Good point. Also (tangent), I followed your profile link to https://sibylline.dev and am thoroughly impressed. Stoked to have found your treasure trove of repos and insights.

CuriouslyC · 2025-09-21T23:27:53 1758497273

Don't play with them unless you're good at debugging alpha code (claude/codex can do it fine), I haven't ironed out env specific stuff or clarified the installation/usage, and I'm still doing UI polish/optimization passes (yay async simd rust). I'll do showy releases once I've got the tools one click install ready, in the meantime please feel free to drop an issue on any of my projects if there are features or questions you have.

chrisweekly · 2025-09-22T01:10:54 1758503454

Sounds good, will do. Good luck getting them polished up!

yahoozoo · 2025-09-22T02:15:52 1758507352

Could you elaborate? How does knowing numerical usage metrics help?

CuriouslyC · 2025-09-22T03:23:33 1758511413

With Phoenix + Clickhouse being fed from Otel, you can do queries over your traces for deep analysis. If I want to see which tool calls are failing and why (or just get tool statistics), or find common patterns in flagged/failure traces ("simpler solution") and their causes, it's one query and some wiring.

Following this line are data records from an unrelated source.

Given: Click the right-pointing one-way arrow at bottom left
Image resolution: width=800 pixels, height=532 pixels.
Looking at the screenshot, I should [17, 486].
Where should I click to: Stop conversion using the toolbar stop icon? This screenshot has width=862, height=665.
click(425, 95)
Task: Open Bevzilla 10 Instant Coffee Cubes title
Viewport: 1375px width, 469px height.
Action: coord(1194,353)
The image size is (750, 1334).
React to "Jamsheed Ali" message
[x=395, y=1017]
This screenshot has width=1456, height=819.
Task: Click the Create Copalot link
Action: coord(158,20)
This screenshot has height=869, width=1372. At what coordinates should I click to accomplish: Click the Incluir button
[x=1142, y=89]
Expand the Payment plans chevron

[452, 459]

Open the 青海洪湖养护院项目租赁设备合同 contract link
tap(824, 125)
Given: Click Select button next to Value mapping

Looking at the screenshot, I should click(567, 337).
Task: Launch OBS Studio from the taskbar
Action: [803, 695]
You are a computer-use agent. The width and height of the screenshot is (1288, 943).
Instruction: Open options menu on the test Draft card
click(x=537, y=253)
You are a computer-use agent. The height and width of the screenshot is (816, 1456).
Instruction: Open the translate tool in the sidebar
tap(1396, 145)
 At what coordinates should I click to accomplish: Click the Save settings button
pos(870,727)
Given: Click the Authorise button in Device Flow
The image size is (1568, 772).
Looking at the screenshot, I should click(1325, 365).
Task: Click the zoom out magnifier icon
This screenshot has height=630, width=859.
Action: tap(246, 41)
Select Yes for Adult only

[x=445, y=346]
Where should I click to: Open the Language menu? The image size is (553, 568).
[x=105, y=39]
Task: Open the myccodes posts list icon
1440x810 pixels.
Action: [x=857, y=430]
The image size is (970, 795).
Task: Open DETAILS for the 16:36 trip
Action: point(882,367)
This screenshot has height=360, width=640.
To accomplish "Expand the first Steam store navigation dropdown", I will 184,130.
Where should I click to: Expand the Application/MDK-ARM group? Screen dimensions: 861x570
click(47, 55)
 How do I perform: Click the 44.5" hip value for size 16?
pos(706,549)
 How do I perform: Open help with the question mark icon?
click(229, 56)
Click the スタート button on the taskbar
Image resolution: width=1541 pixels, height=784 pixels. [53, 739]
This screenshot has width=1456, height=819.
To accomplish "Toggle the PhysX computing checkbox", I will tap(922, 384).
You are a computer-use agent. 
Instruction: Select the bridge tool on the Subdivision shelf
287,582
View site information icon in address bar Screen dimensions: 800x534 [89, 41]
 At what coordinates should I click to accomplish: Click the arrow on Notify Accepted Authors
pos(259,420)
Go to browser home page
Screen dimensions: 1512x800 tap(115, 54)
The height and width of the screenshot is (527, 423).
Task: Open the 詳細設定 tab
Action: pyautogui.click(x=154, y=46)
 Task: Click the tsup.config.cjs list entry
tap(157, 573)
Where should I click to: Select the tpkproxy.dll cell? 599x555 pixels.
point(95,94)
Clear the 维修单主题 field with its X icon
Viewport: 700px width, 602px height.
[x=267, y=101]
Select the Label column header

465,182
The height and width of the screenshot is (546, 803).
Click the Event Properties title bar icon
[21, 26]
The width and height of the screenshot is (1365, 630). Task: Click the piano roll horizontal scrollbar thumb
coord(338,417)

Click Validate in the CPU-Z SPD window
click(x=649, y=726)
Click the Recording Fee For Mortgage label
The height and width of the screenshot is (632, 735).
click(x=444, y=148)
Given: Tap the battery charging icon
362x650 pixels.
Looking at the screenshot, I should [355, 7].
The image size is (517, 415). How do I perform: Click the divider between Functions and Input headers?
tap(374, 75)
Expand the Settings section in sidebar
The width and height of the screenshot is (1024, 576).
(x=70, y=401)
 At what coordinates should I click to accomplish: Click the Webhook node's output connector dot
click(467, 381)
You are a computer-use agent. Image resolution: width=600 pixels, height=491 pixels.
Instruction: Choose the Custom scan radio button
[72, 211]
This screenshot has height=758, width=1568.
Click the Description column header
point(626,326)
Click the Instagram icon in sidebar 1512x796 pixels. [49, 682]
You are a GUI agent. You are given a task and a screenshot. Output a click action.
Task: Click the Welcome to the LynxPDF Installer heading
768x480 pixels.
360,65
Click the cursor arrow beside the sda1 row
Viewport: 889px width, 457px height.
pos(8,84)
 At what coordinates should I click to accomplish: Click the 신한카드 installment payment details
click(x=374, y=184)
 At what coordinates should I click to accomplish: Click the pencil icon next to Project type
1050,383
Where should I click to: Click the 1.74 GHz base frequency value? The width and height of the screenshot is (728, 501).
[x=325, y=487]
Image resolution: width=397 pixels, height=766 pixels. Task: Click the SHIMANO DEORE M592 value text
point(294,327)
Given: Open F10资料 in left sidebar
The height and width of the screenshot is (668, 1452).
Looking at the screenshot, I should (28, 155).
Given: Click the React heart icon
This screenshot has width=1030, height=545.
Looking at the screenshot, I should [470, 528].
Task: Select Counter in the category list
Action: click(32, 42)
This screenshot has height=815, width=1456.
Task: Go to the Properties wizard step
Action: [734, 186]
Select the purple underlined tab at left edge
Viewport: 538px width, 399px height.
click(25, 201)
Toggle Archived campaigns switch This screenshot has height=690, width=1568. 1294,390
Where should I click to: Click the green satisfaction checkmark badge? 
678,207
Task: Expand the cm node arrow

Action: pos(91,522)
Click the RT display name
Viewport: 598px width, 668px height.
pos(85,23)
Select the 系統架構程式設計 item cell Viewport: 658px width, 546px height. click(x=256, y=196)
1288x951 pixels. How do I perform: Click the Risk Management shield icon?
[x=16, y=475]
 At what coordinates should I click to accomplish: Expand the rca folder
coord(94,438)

thewisenerd · 2025-09-22T04:45:20 1758516320

you mention traces

but the documentation only specifies metrics and logs

https://docs.claude.com/en/docs/claude-code/monitoring-usage

am i missing something here? or is this a case where they were lazy to do traces in the claude code sdk, so its logs + log attributes?

CuriouslyC · 2025-09-22T06:40:53 1758523253

You can get traces out of every agent framework that doesn't suck. You might need to collect from a proxy to get them from Claude because Anthropic is bigtime amateur hour.